Booleans are false and true. Whole lot of muscle memory is going to keep me writing YES and NO.


Using the optionals to initialize a local instance isn’t making any sense. I think I need to watch more sessions


Okay, what was I smoking a few hours ago. It’s pretty simple. I had declared optionals and for some reason I was attempting to unfold the values before assigning them:

browser! = MCNearbyServiceBrowser(peer: localPeerID!, serviceType: HotColdServiceType)

It’s that one “!” that’s the issue. Of course I don’t want to unwrap the value, I’m trying to set the value.

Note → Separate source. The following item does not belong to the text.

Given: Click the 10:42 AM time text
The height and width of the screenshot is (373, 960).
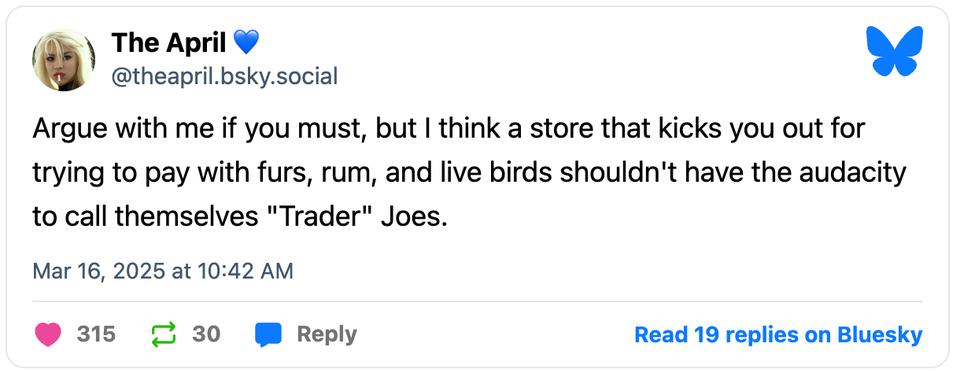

The rest of this should go much more smoothly


Almost rewritten. Not really taking advantage of many of the new Swift features but that can be forgiven considering this is the first bit of actual Swift code I’m writing in earnest.

Had my first run-in with the array literal syntax. I needed to create a class level property for storing MCPeerIDs, ended up having to declare it like so:

var connectedPeers: MCPeerID[] = []

It’s kind of weird declaring what the array will store when you initialize it, but I could get used to it.


Grand Central Dispatch! I was hitting my head as to how to pass a block into the dispatch_async method when I realized that I just pass in a closure.

dispatch_async(dispatch_get_main_queue(), {
    self.theirPeerIDLabel.text = peerID.displayName
    self.counterButton.enabled = true

Honestly, it couldn’t be any more simple. Interesting that it explicitly yelled at me to call self within the closure, I was expecting that to just error out.


So, I guess Swift native strings can’t be created from NSData. Kind of odd, using native strings everywhere and then having to write some good ol’ NSString. I think this is something that will confuse new programmers when they start.

let message = NSString(data: data, encoding: NSUTF8StringEncoding)


Must be getting the hang of this, just converted a string to NSData in one line:

let data = "\(buttonCounter) times".dataUsingEncoding(NSUTF8StringEncoding, allowLossyConversion: false)


Started debugging and immediately started getting EXC_BAD_ACCESS errors on the MCSessionDelegate methods. Ugh. Done for the night.

June 10, 2014


Decided to look at my testing strategy. I was using an instance of the app in the simulator and an instance of my old Objective-C app. Instead, this morning I changed the deployment target to iOS 7 and ran it on my two testing devices. Lo and behold, it started working. The last thing I did was I rewrote all of the NSLog statements as println statements. I think that was the last bit of objective-c habits I need to purge.